Javier Valdés
Head of Territory LAN
Syngenta
/
Expert Contributor

Global Village: Food Production, Conflicts & Local Implications

By Javier Valdés | Mon, 04/04/2022 - 11:00

The world is a crazy place right now. Just as we collectively started seeing a light at the end of the tunnel after two years of the pandemic, we’ve been hit hard with Russia’s invasion of Ukraine. We’re living in an era that many of us thought would not come back: the military invasion of a European country by another country, a severe humanitarian crisis of epic proportions, maybe the most important since WWII.

But let me set the scenario: Well before the Russian invasion began, FAO shared a shocking statistic: Overall global food prices increased by almost 20% in 2021.

In one of my previous pieces, I shared my genuine preoccupation about a possible food crisis triggered by COVID-19. Despite the complicated times, because of strong and resilient food systems and the use of all kinds of technology in the hands of growers we managed to stop a significant shortage of food but faced impressive price increases.

Even more shocking are new FAO statistics from March 11: As a result of the conflict in Ukraine, international food and feed prices could rise by up to another 20%, triggering a jump in global malnourishment. Ukraine and Russia are key agricultural players in this global village (the first being the world’s largest wheat exporter and the latter the fifth, together making up a third of global exports). Today, there’s no certainty Ukraine will be able to harvest its crops if the war drags on. Russian exports will also be uncertain in the coming year.

So, what can we do in the agricultural sector?

Technology, Technology, Technology

The challenge remains the same: feeding a world with more population than ever before, while taking care of the environment. The burdens related to this huge challenge are getting bigger, stronger and more complicated each year. As the lead for Latin America North at Syngenta, one of the most important agricultural asset companies in the world, here is my strongest answer to this challenge: technology.

How can the growers in our country, regardless of whether they are small holders or big export producers, deal with the enormous task of providing food and containing famine and malnourishment around the globe? If we can incorporate science and technologies that are already developed and ready to be delivered into producers’ hands from the moment they choose which crop to plant, which seed and germplasm is correct and which crop protection toolkit is appropriate, we could ensure the yield gap within our country is reduced. Mexico could then become an even more interesting player on the world stage in terms of agriculture.

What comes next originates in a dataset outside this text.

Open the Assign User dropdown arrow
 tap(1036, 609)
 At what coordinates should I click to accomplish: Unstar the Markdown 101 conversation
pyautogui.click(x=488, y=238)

We have incorporated every piece of technology developed by humans in every area, yet we are still reluctant to do the same in one of the most important fields humans worry about: food availability.

The agriculture industry has radically transformed over the past 50 years. Advances in machinery, efficiencies in crop protection products, developments in genetics, improvements on irrigation and so on have resulted in yield increases never seen before. Agriculture today is in the early days of a new revolution related to connectivity and data. Analytics, sensors and artificial technology, also known as digital agriculture, are further increasing yields while improving the efficiency of water and crop protection products. Technology today can, without any doubt, build sustainability and climate change resilience. I strongly believe that in the current context, the sector should more than ever embrace technology of all kinds to better suit local and global demands.

Local Strategies, Global Impacts

The Farm to Fork Strategy is at the heart of the European Green Deal, which aims to make food systems fair, healthy and environmentally friendly. This ambitious plan wants to assure an increasing resilience of food security for Europe. Of course, because of the project’s scope, it has generated many questions and contrary positions. In general terms, it intends to reduce synthetic crop protection products by 50 percent, while increasing land for organic production to 25 percent, among other topics. Detractors, including many renowned scientists, have warned that such a policy will lead to serious agricultural yield reductions, cuts in farmers’ margins and increases in land converted to farming.

The Farm to Fork Strategy will also have a great impact on export countries, such as many of those that form part of the territory I lead. European regulations can and directly put pressure on growers in this part of the globe, who today, more than ever, play a really important role in assuring food supply to Europe. With that being said, my position is that local strategies and regulations, in this global, deeply connected village, should more than ever consider the realities of exporter countries that often tremendously differ from Europe’s.

Regulatory and harmonized processes, along with food security strategies that can cope with this complex world, will be more needed than ever. Putting aside the false dichotomy between sustainability and incorporation of technology should be a prevailing point in the decisions made by Europe to assure not only its food security but a fairer and nurtured planet.